RAIN HAD FALLEN for a year. From the heavens, from the stars, drilling earthward incessantly, as if trying to drown out civilisation with the uncomfortable permanence of a misspelt tattoo.
We wanted H2o, and by god we had it, on the only habitable planet other than Earth, itself a distant intergalactic memory, that only the weak of heart lamented for, their salted tears an unwelcome addition seemingly competing with the downpour.
Only once a calendar year, the sun visited us.
Today was Sun Day, and they would cry no more.
As soon as the sky glowed orange, every single person rushed from their homes, crowding the streets, standing still, heads tilted upwards, eyes closed, absorbing the rays in euphoria.

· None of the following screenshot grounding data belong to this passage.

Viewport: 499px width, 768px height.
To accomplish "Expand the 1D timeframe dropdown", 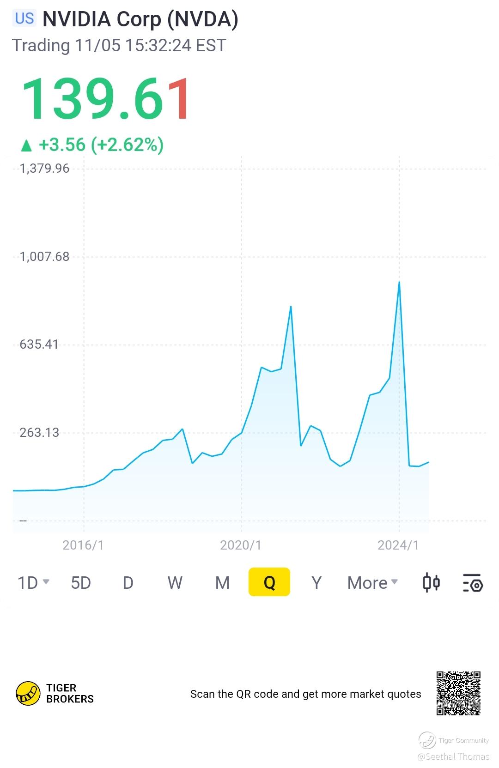I will pyautogui.click(x=33, y=583).
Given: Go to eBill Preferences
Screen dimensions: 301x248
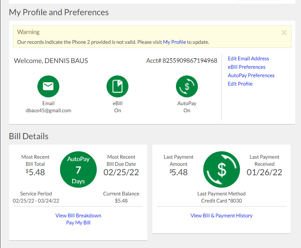Looking at the screenshot, I should pos(246,67).
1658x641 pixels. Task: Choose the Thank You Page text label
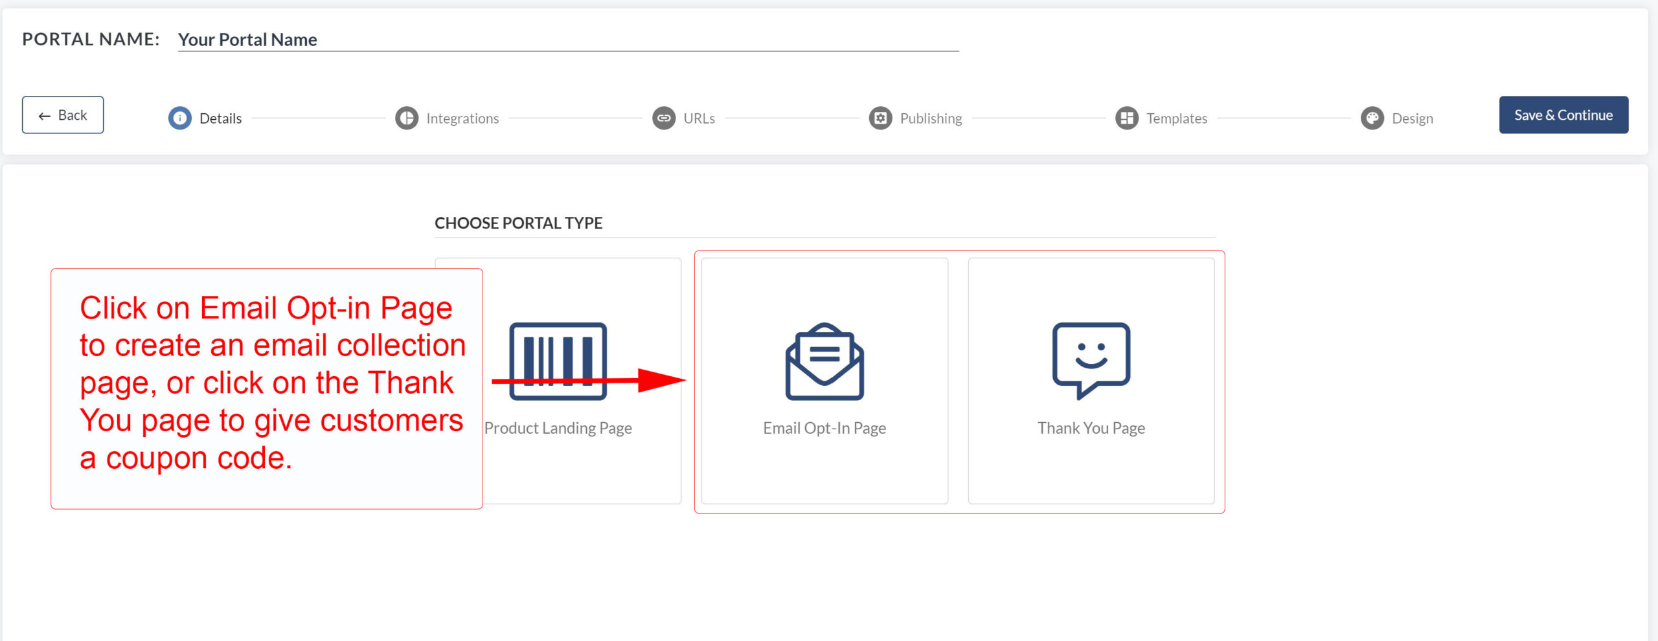click(x=1091, y=428)
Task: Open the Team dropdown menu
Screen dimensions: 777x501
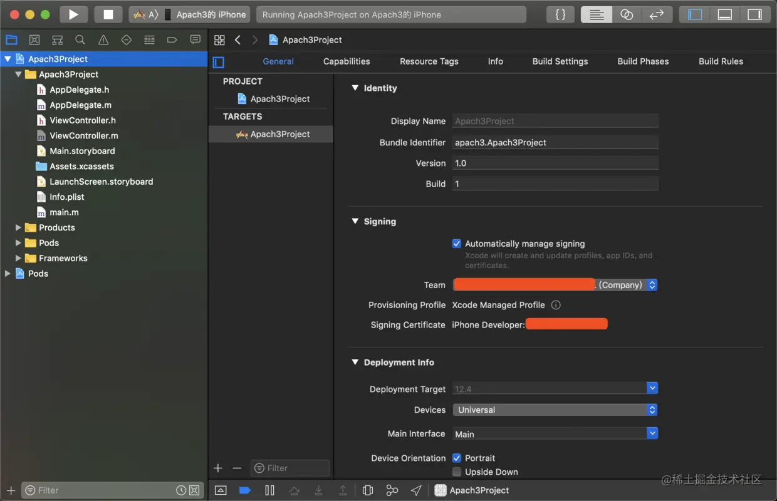Action: coord(652,285)
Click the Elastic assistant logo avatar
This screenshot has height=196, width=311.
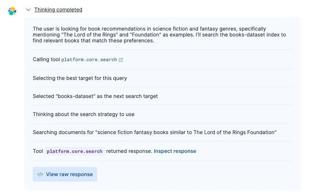(12, 11)
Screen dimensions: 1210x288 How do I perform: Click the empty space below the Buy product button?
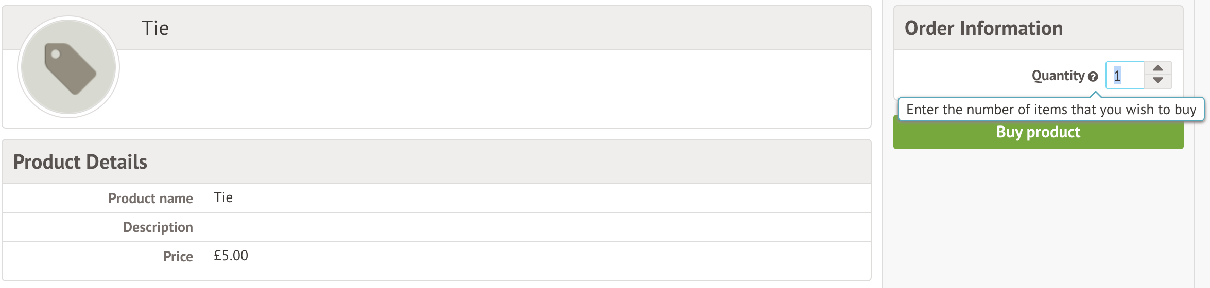(1038, 216)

As if in a trance, every man woman and child stood motionless, comforted by the intermittent star, drowning in happiness, knowing its next visit would be too far away.
That sensation, of sun beams warming the skin, was the best feeling anyone experienced on planet S2, and only strict law prevented us from stripping naked.
We remembered Sun Day by taking pictures and video, but no device other than the mind could bring back its warmth, the feeling of life we all felt, and so all day we stayed outside swimming in the glory of each moment, luminous in smile, phosphorescent minded, rejuvenated by each second as if we might break from our bodies and reach the star itself. Such was our peace of mind on Sun Day.
It may only be in the mind, but who says I can’t time travel?